= Drug-induced aseptic meningitis =

Meningitis caused by drugs

Drug-induced aseptic meningitis (DIAM) is a type of aseptic meningitis related to the use of medications such as nonsteroidal anti-inflammatory drugs (NSAIDs) or biologic drugs such as intravenous immunoglobulin (IVIG). Additionally, this condition generally shows clinical improvement after cessation of the medication, as well as a tendency to relapse with resumption of the medication.

== Signs and symptoms ==

The signs and symptoms of DIAM are similar to infectious meningitis including but not limited to headache, fever, neck stiffness, altered mental status and other neurological deficits such as numbness, paresthesias, seizure or weakness. Notably, the patient will have had recent exposure to one of the causative medications.

== Causes ==
The following is a list of medications associated with DIAM.
- Nonsteroidal anti-inflammatory drugs (NSAIDs)
- Biologic drugs such as intravenous immunoglobulin (IVIG).
- Antibiotics such as sulfonamides, isoniazid, ciprofloxacin, penicillin
- Antiepileptic drugs such as carbamazepine and lamotrigine
- Phenazopyridine
- Monoclonal antibodies such as infliximab, adalimumab, etanercept, efalizumab, cetuximab, and OKT3 antibodies.
- Chemotherapeutic drugs such as pemetrexed and cytarabine.
- Zimelidine (SSRI that is no longer available)
- Azathioprine
- Methotrexate
- Allopurinol
- Ranitidine

== Pathophysiology ==
Meningitis, whether acute or chronic, is by definition an inflammation of the meninges. This can be due to both infectious or non-infectious reasons. DIAM is a noninfectious meningitis that is associated with the use of certain medications listed above. The pathogenesis of DIAM is poorly understood and may be related to autoimmune hypersensitivity reactions, although it may vary depending on the inciting medication. For instance, DIAM caused by OKT3 antibodies may be mediated by cytokine release rather than hypersensitivity reactions. There is an association with certain underlying conditions such as systemic lupus erythematosus (SLE), and other underlying conditions that were present in a small amount of patients included Sjögren syndrome, idiopathic thrombocytopenic purpura, rheumatoid arthritis, HIV, and Crohn's disease.

== Diagnosis ==
Historically, the process of diagnosis involved attempting to identify any infectious causes as these may be treatable with antibiotics or other medications. Lumbar puncture would be performed to collect cerebral spinal fluid (CSF) to culture for bacterial growth. Growth indicated a bacterial meningitis, while no growth indicated another cause denoted "aseptic" meningitis. The most common form of this is viral meningitis. Recent medical advances allows rapid polymerase chain reaction (PCR) testing that analyzes the CSF for DNA or RNA. This can quickly determine if there are bacterial or viral species present in the CSF. If these are ruled out, as well as other causes such as parasitic or fungal causes, then the cause of the meningitis is likely noninfectious in nature. DIAM is among these noninfectious causes of aseptic meningitis.

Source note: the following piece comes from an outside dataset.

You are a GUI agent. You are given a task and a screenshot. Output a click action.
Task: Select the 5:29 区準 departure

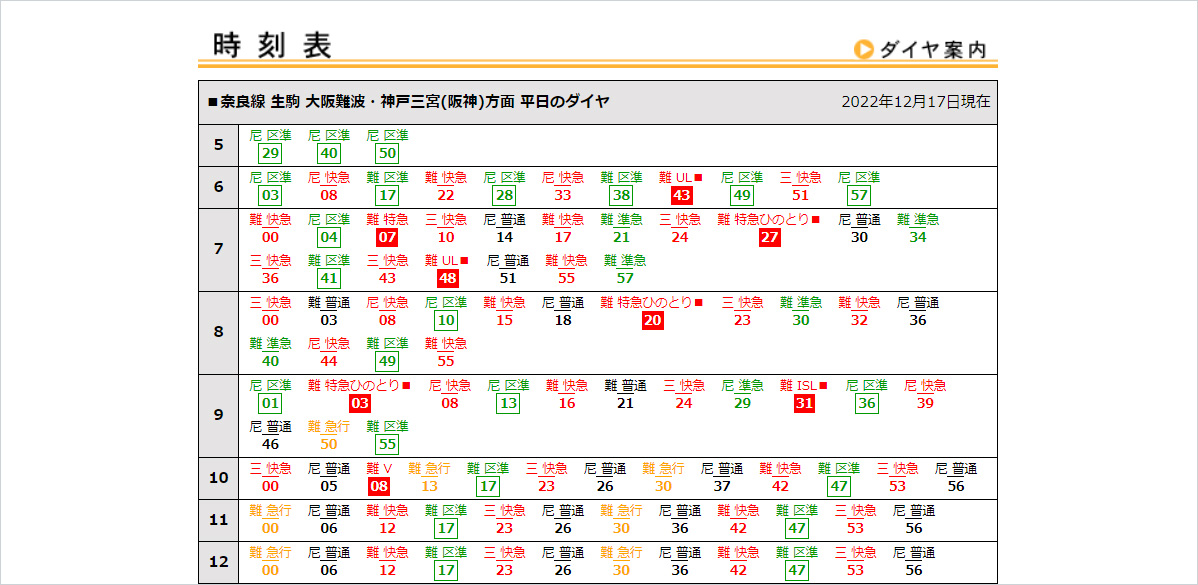tap(269, 153)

Once infectious causes ruled out, noninfectious causes should be investigated. These include a history of chemical irritation from recent surgery or chemicals injected into the subarachnoid space such as spinal anesthesia, other inflammatory or vascular conditions such as sarcoidosis or vasculitis, as well as Neoplastic conditions such as lymphoma.

CSF analysis tends to show inflammatory changes in DIAM such as elevated white blood cells and elevated protein levels. Glucose was either normal or low. MRI and CT imaging of the brain has shown changes consistent with Blood-brain barrier disruption or cerebral edema including T2-weighted changes that were normalized after resolution of the condition.

In patients with SLE, DIAM should be distinguished from lupus aseptic meningitis (LAM). This can be done by CSF analysis (DIAM has a neutrophilic predominance while LAM has a lymphocytic predominance), as well as assessment of relevant labs such as complement levels and signs of Lupus flareup.

== Treatment ==
Immediate cessation of offending medications.

== Prognosis ==
Generally, excellent prognosis with complete recovery if the offending medication is ceased.

== Epidemiology ==
Drug induced aseptic meningitis occurrence is a subgroup of the occurrence of aseptic meningitis in general, which is approximately 20 per 100,000, but the most common cause of aseptic meningitis is viral.